“Help me!” Izzy handed me a red crayon. I nervously started coloring the tip.
Dr. Cone glanced over. “Jesus, looks like it’s pissing blood.”
I froze. I felt like my heart had stopped. But before I could say anything, or put the red crayon down, Dr. Cone wandered out of the kitchen.
Izzy and I finished the penis. I was relieved when she turned the page and we colored a uterus and fallopian tubes. Orange and yellow and pink.
That day, neither Dr. nor Mrs. Cone appeared to go to work. And they didn’t get dressed till around noon. In my own house, both of my parents were showered and dressed by six thirty. My father walked out the door Monday through Friday at seven a.m. Dad was a lawyer. He wore a tie every day, and only removed that tie at the table after we’d thanked the Lord for our food and prayed for President Ford and his wife. A framed color picture of smiling President Ford hung on the wall just behind my father’s head. Ford’s gaze in the picture was aimed directly at me. His eyes were a feathery suede blue. His teeth looked like short little corn nibs. An American flag undulated behind his head. Sometimes, when I thought father or when people talked about their dads, I envisioned President Ford.
My mother’s work was mostly in the home. I’d never seen anyone busier than Mom. She made the beds every day, vacuumed every other day, swept every day, grocery shopped every Friday, made breakfast and dinner every day, and mopped the kitchen floor each night. She also taught Sunday school at the Roland Park Presbyterian Church. And she was really good at it. Sometimes the kids colored pictures of Jesus while Mom read them Bible verses. Sometimes she played Bible bingo with them. But the best part of Sunday school was when Mom played the guitar. Her voice was thick and husky, like her throat had been carved from a hollowed-out log.

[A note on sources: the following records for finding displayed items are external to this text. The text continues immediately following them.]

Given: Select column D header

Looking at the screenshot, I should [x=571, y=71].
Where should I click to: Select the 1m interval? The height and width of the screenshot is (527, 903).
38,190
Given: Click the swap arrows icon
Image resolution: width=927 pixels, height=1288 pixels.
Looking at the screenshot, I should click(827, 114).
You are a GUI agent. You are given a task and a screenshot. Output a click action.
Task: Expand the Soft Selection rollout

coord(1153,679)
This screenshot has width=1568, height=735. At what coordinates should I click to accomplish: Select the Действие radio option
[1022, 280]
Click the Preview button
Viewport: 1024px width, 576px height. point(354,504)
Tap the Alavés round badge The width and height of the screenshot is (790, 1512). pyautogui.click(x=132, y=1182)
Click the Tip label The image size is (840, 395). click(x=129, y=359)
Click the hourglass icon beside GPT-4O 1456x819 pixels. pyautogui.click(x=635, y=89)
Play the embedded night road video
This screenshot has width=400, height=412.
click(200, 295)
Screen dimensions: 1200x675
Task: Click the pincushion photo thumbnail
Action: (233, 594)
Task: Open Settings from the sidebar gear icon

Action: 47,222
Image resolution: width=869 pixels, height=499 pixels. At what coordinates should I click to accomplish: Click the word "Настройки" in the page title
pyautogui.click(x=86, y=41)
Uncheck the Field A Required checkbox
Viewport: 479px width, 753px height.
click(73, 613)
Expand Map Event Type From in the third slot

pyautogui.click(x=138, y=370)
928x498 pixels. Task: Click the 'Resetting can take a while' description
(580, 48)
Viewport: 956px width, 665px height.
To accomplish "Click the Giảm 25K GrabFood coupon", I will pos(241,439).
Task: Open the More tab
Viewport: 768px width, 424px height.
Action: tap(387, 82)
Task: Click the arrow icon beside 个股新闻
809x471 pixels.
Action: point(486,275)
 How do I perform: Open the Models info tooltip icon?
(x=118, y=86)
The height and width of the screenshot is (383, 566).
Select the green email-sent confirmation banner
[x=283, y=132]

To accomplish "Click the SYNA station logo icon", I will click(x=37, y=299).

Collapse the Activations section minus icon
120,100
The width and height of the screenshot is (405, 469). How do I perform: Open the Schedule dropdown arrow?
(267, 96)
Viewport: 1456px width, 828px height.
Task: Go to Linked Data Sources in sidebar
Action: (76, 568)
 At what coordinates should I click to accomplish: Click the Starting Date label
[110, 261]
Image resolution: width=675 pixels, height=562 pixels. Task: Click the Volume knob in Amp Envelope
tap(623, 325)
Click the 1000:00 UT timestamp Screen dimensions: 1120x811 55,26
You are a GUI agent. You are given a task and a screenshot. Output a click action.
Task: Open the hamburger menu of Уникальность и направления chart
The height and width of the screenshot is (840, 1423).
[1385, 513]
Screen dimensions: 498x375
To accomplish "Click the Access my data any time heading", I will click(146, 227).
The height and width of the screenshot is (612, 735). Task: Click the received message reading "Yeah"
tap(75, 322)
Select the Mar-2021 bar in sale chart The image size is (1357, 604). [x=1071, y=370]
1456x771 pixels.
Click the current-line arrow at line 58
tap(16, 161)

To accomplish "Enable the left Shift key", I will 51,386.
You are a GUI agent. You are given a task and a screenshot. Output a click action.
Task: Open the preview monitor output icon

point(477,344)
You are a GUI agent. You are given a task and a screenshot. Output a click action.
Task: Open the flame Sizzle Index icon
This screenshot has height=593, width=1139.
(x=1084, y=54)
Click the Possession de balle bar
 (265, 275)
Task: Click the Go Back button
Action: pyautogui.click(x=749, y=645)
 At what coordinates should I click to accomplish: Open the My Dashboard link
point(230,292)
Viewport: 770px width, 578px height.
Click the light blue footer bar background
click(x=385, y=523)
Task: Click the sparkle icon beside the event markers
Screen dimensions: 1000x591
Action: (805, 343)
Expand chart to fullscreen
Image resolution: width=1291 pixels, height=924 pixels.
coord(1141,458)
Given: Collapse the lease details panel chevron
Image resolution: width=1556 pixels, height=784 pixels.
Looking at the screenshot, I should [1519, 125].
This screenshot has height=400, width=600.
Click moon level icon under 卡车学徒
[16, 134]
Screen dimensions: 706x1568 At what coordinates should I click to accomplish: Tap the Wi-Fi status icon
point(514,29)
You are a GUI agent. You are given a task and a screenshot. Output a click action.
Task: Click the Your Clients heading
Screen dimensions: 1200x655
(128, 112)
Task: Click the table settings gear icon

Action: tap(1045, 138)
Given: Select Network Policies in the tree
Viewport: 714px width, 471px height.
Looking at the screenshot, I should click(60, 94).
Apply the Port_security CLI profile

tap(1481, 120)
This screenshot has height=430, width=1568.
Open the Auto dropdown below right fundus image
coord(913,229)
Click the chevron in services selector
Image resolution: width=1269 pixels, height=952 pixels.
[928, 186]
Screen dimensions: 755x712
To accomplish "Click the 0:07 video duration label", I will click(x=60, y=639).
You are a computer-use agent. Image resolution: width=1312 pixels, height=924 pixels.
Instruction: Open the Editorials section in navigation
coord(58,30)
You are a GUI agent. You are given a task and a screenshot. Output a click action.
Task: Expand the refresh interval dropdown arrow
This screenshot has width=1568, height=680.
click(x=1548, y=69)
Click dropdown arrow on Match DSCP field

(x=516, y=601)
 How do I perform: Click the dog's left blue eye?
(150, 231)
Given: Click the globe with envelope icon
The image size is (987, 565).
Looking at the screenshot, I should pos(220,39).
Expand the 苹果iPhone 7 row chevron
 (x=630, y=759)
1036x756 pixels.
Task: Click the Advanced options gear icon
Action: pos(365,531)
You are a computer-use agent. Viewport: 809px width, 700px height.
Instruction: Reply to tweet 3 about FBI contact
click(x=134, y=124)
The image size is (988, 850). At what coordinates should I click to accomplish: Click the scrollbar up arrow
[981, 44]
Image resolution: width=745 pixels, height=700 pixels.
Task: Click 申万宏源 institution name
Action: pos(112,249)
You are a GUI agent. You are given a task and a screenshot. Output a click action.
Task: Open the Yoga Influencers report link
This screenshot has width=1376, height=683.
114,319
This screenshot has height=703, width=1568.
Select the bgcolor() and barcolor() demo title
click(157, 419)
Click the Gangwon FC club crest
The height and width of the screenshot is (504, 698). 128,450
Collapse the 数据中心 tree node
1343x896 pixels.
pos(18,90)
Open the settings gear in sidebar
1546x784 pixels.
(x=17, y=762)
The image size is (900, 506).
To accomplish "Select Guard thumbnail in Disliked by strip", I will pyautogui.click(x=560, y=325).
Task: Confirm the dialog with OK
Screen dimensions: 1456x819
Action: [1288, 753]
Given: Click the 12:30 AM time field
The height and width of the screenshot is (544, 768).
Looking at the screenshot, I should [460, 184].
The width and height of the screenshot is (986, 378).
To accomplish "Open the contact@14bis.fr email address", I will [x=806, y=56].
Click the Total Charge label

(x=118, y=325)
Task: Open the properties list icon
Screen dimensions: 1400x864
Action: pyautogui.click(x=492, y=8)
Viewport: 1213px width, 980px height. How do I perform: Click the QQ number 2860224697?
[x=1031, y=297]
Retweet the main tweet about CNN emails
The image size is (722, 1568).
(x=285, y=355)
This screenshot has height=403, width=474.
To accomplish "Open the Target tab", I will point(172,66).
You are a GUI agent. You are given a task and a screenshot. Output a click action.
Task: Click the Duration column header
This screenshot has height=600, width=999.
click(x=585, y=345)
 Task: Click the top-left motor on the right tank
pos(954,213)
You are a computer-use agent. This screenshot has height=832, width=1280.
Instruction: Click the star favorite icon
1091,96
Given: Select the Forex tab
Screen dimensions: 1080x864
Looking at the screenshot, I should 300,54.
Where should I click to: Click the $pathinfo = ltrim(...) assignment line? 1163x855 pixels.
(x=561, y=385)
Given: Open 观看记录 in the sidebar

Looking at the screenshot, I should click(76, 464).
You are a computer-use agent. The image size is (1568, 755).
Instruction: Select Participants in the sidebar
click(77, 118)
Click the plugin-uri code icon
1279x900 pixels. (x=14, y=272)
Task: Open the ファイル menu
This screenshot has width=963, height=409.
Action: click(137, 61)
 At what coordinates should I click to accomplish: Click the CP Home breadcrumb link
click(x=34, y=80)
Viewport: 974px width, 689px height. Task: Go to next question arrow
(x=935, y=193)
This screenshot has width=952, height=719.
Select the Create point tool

Mom said Jesus didn’t care that she didn’t have a pretty voice, but he did prefer it when I sang along. Harmony came naturally to me and it made my mother proud when I harmonized. So every Sunday, with an audience of eight to fifteen little kids (depending on who showed up), Mom strapped on her guitar and we stood together at the front of the church basement classroom and belted out songs about Jesus. The kids were supposed to sing along, but only half of them did. Some just played with their shoes, or nudged and whispered to their friends, or lay on their backs and stared at the water-stained ceiling. When they really started to lose attention, we sang “Rise and Shine,” because all kids love that song.
There was a thirty-minute break between Sunday school and church services. During that time, Mom went home to drop off her guitar and fetch Dad, while I ran off to practice with either the youth choir (during the school year) or the summer choir (during the summer)。 I preferred the summer choir, as it was made up mostly of adults and only a few teenagers—the majority of whom rarely showed up. I didn’t feel self-conscious with the adults as I did the youth choir. Singing with my peers, I never let my voice go too loud, as I didn’t want to be teased for my vibrato, or for slipping into a harmony when my ear told me that it would be right to do so.
We were always home before noon on Sunday. After lunch, Mom either did prep work for the meals she would serve during the week, or worked in the garden. Our lawn looked like a green shag rug. In front of the house were blooming azaleas, all trimmed to the exact same height and width. In the backyard were more blooming trees, and flower beds that curved around rocks and outlined the property like a plush purple-and-pink moat. Gardeners came once a week, but no one could keep it as neat as my mother. Weeds that dared to poke their pointy green heads out from the soil were immediately snatched from life by my mother’s gloved hand.
Every spring, a team of men showed up to wash our house’s white clapboard, repair the loose black shutters, and touch up the paint where necessary. It was only after this touch-up that my mother planted the window boxes that hung below each window on the front of the house. When I was around Izzy Cone’s age, my mother hired an artist to paint a picture of our house. That painting now hung above the sofa in the living room. Sometimes when I helped pull weeds or water the flower boxes or plant new annuals in the beds, Mom would say, “We’re obliged to live up to the painting, Mary Jane. We can’t let that painting be fiction!”
The Cones seemed uninterested in how their house or yard looked. The only thing that appeared to concern them was turning the third floor into a guest suite, which they were discussing every time they passed me and Izzy—in the TV room, in the kitchen at lunch, and on the front porch, where Izzy and I played with her Erector Set.